### Data supplied ###

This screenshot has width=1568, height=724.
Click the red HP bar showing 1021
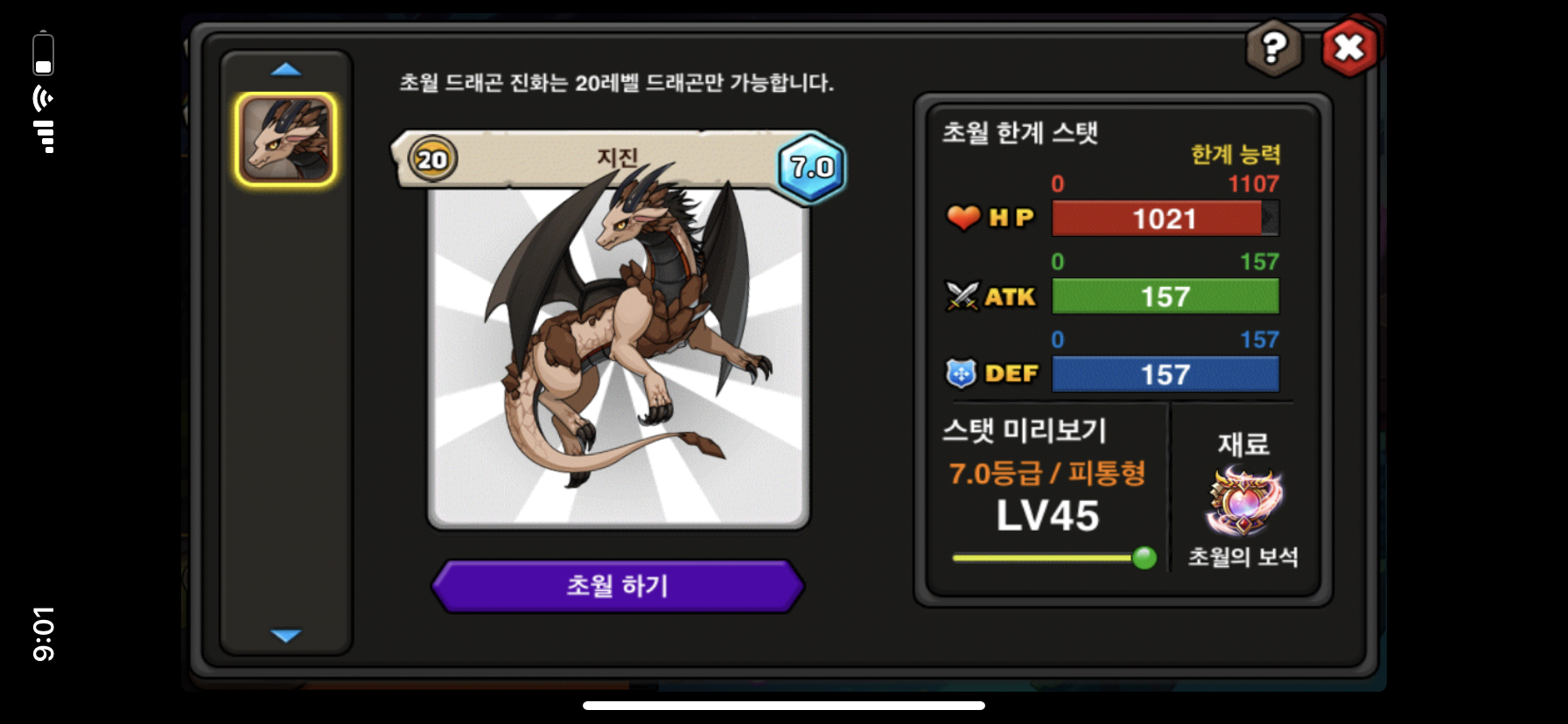coord(1165,218)
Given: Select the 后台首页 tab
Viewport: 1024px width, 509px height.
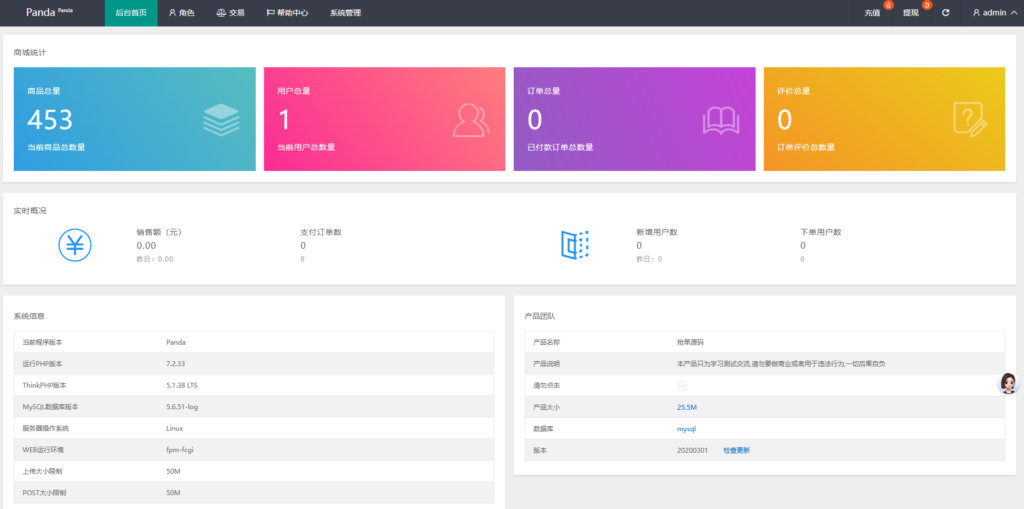Looking at the screenshot, I should click(131, 13).
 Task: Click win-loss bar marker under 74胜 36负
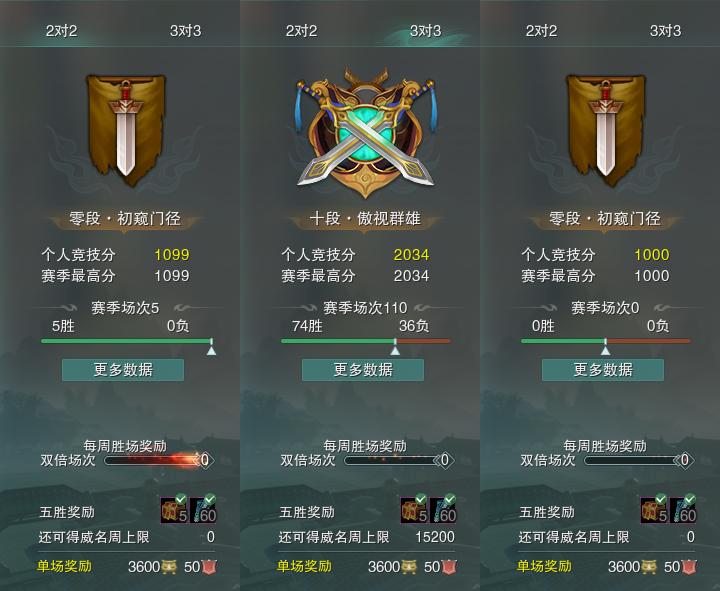(x=395, y=348)
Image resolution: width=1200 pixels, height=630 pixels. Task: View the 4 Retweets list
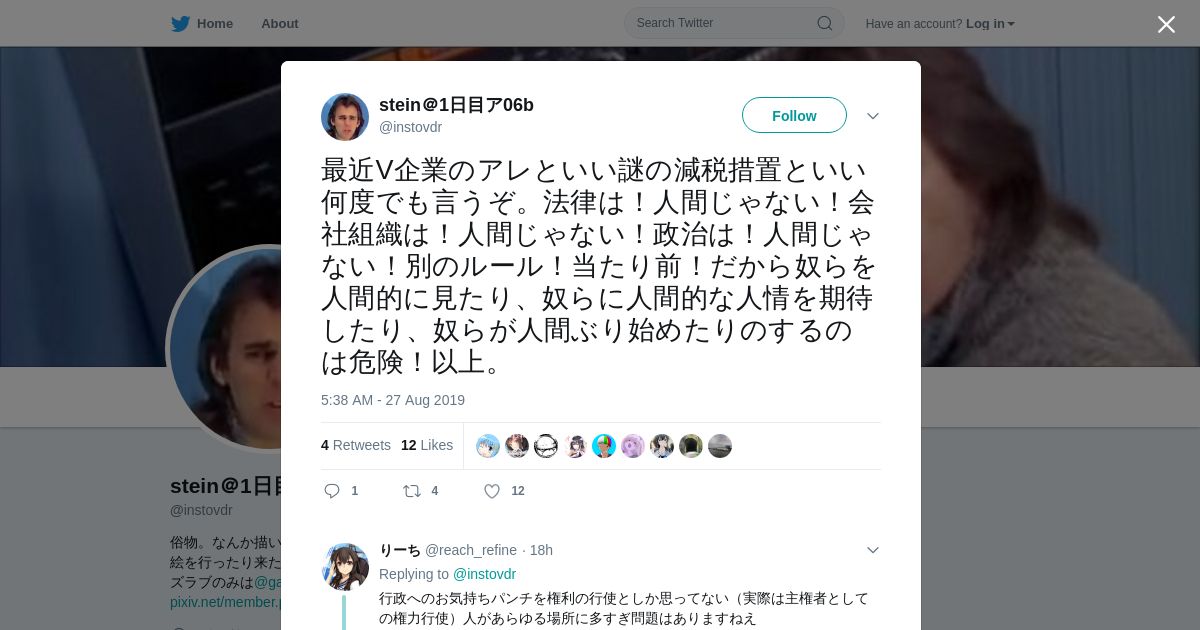click(x=356, y=445)
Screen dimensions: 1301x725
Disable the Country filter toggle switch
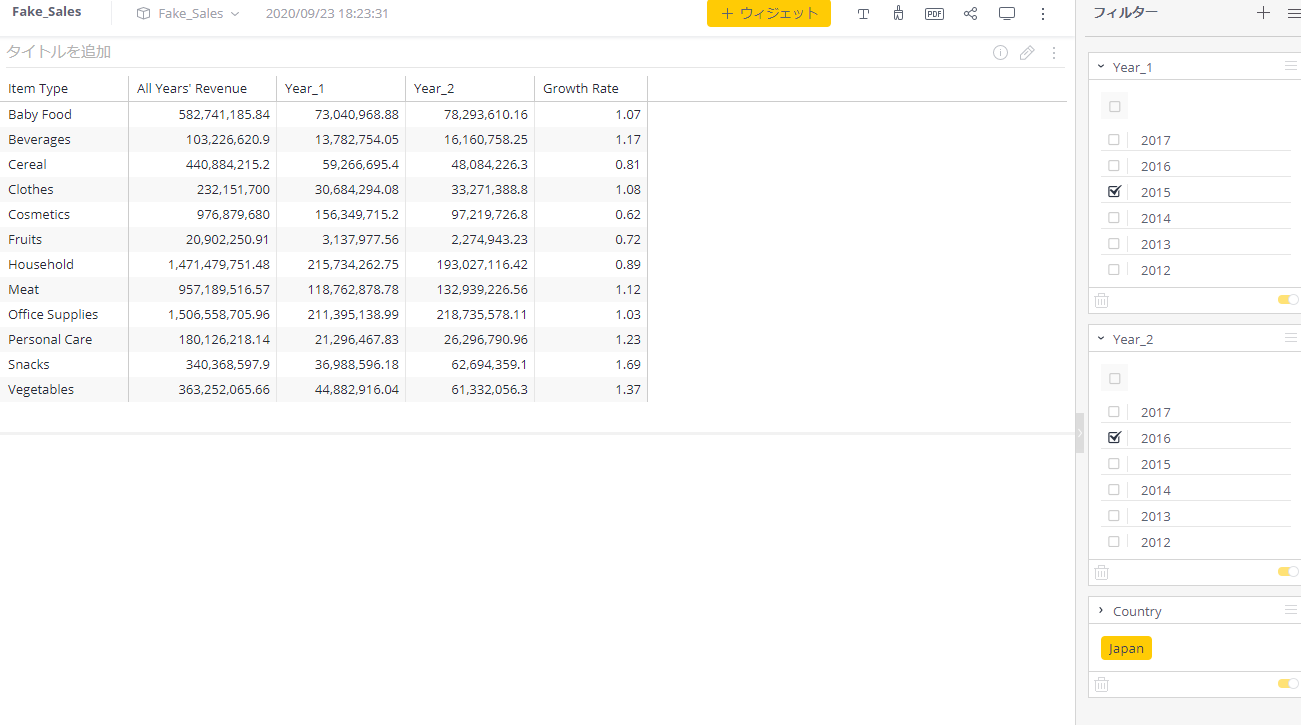(1287, 684)
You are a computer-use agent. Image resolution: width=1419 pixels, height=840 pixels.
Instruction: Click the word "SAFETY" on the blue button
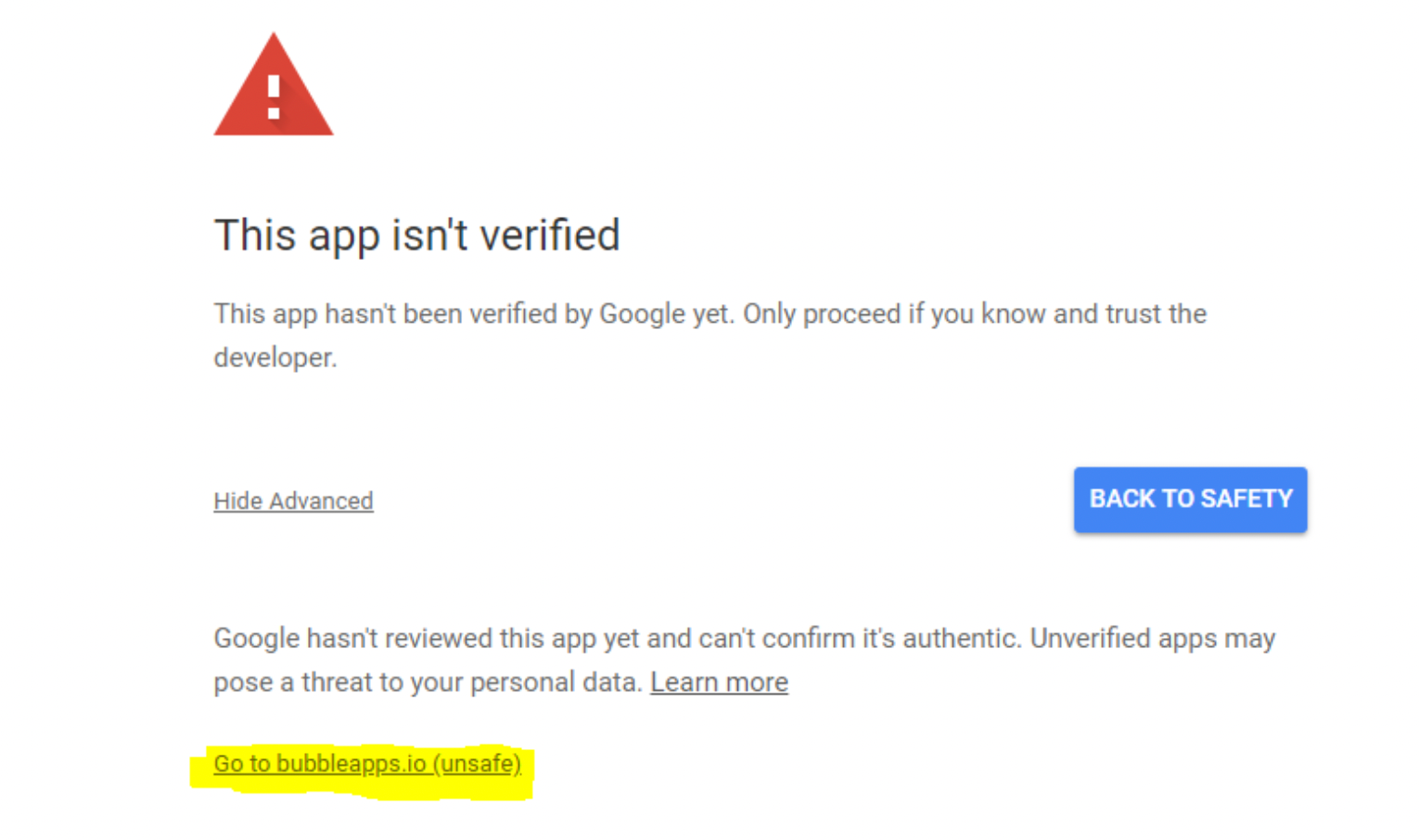pos(1246,500)
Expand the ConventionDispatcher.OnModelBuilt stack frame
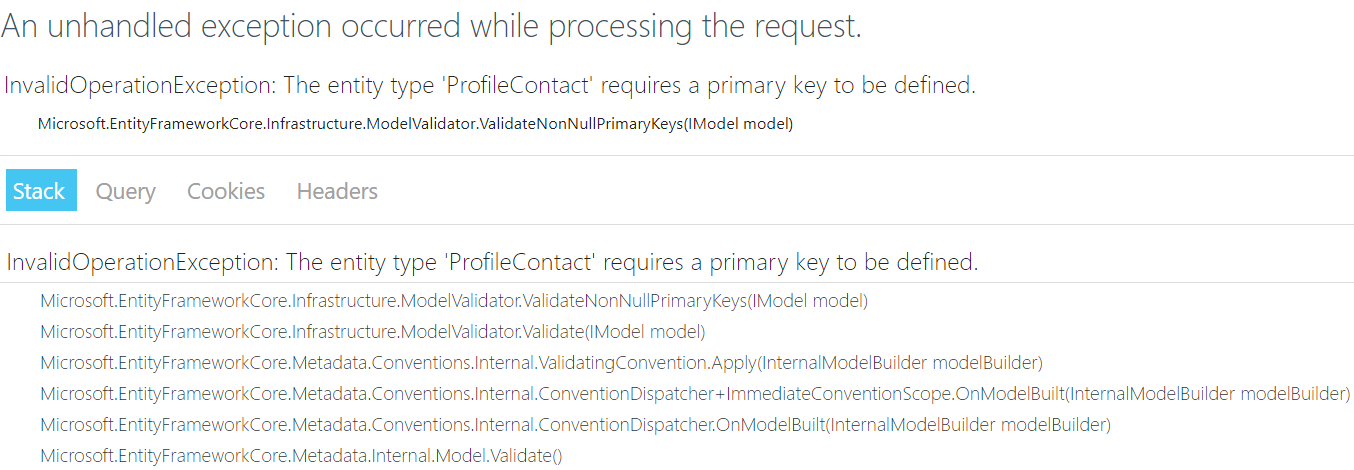Image resolution: width=1354 pixels, height=470 pixels. [575, 425]
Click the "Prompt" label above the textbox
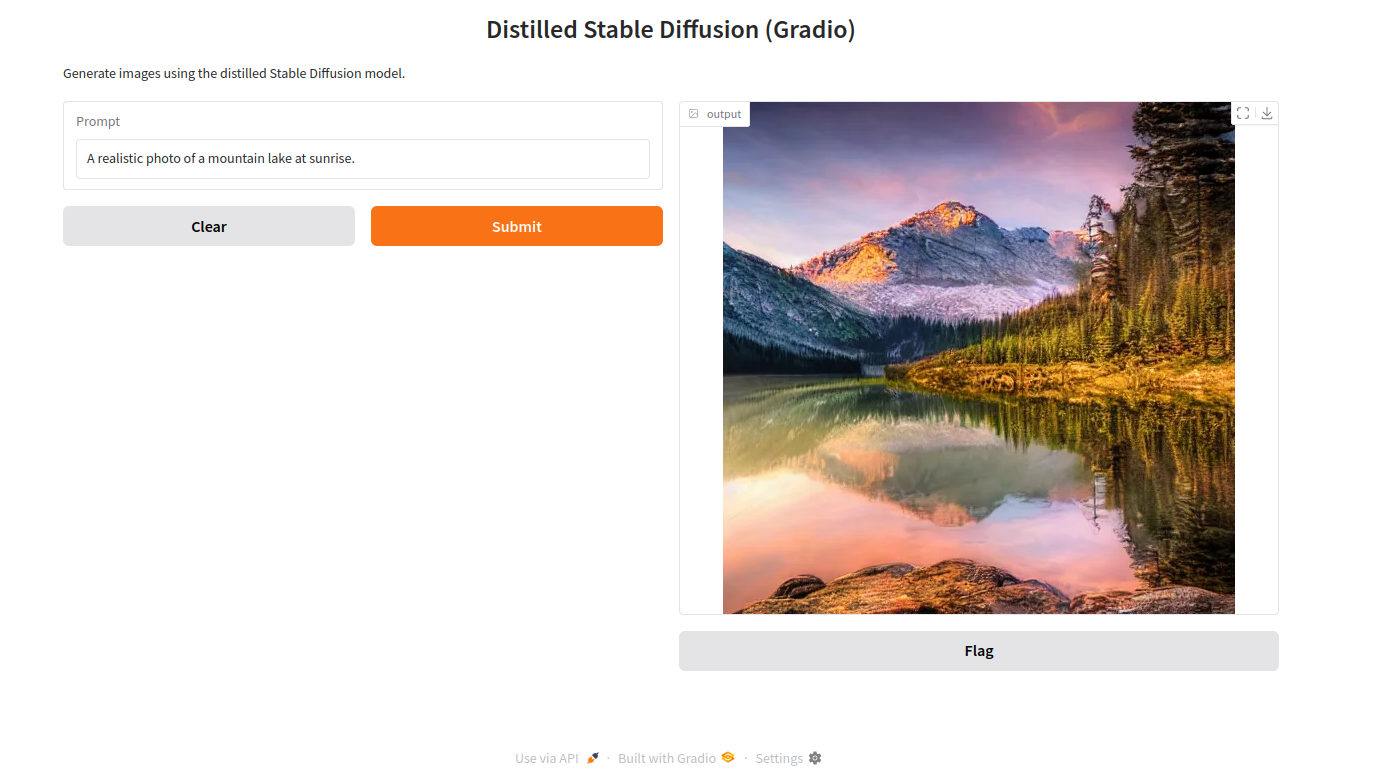The image size is (1391, 783). pyautogui.click(x=98, y=121)
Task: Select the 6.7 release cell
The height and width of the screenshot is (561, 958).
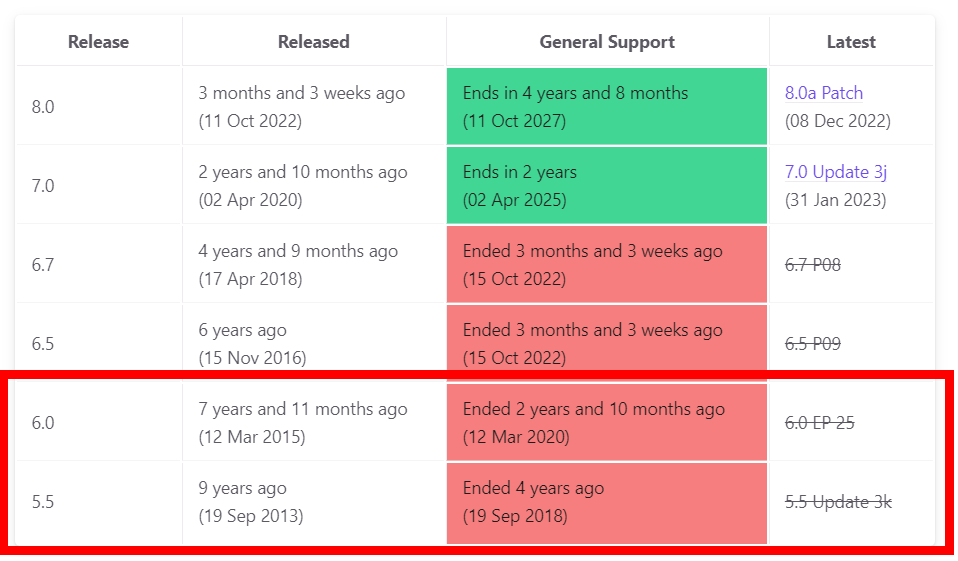Action: [43, 265]
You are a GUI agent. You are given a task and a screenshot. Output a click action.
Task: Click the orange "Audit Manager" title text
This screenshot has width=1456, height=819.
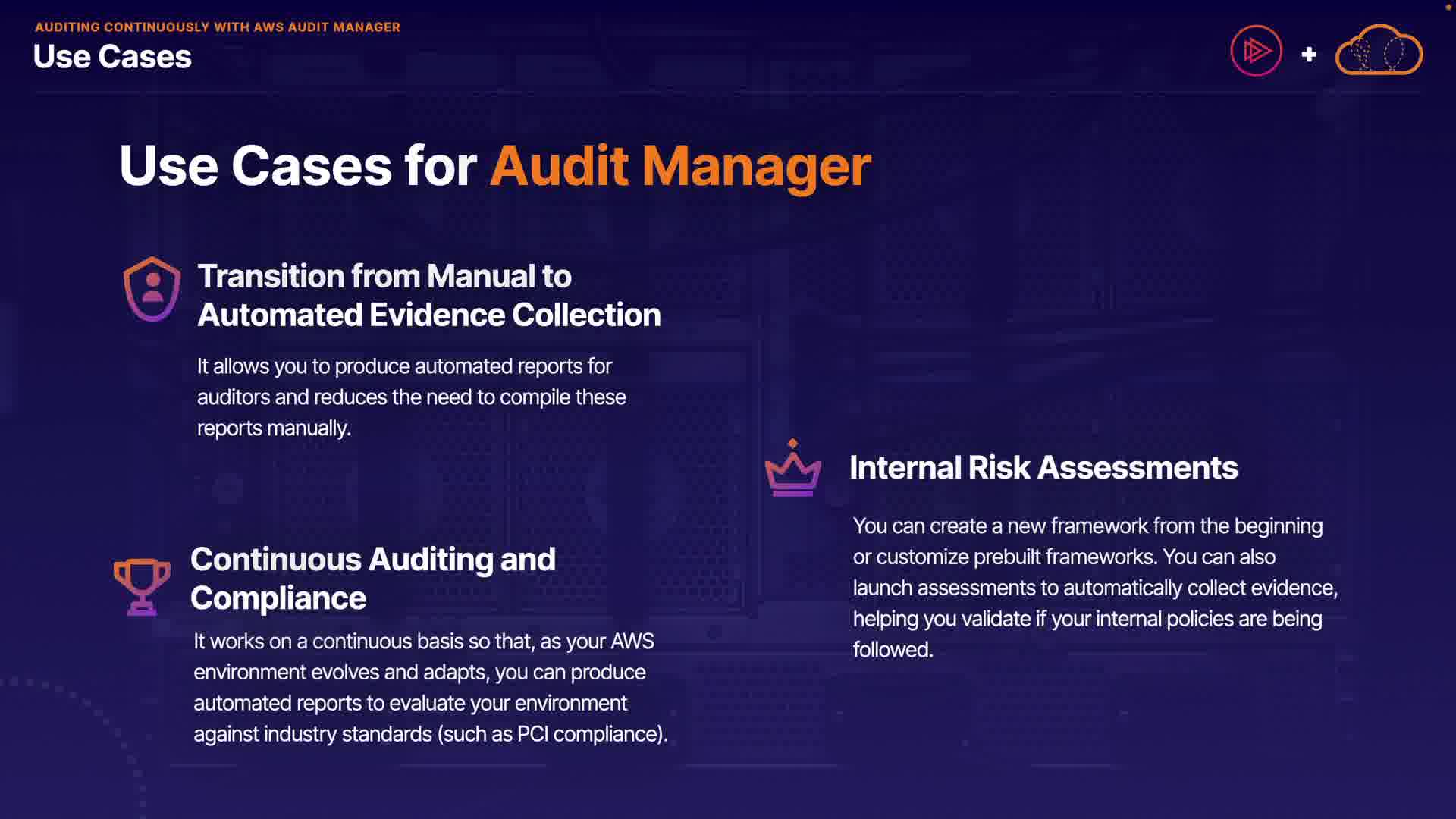[680, 166]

###

To do »
Could you reproduce exactly the lines running from the one with "Task: Click the" through the final line of the listing above, both included, and drop the pictures?

Written answer »
Task: Click the orange "Audit Manager" title text
This screenshot has width=1456, height=819.
[680, 166]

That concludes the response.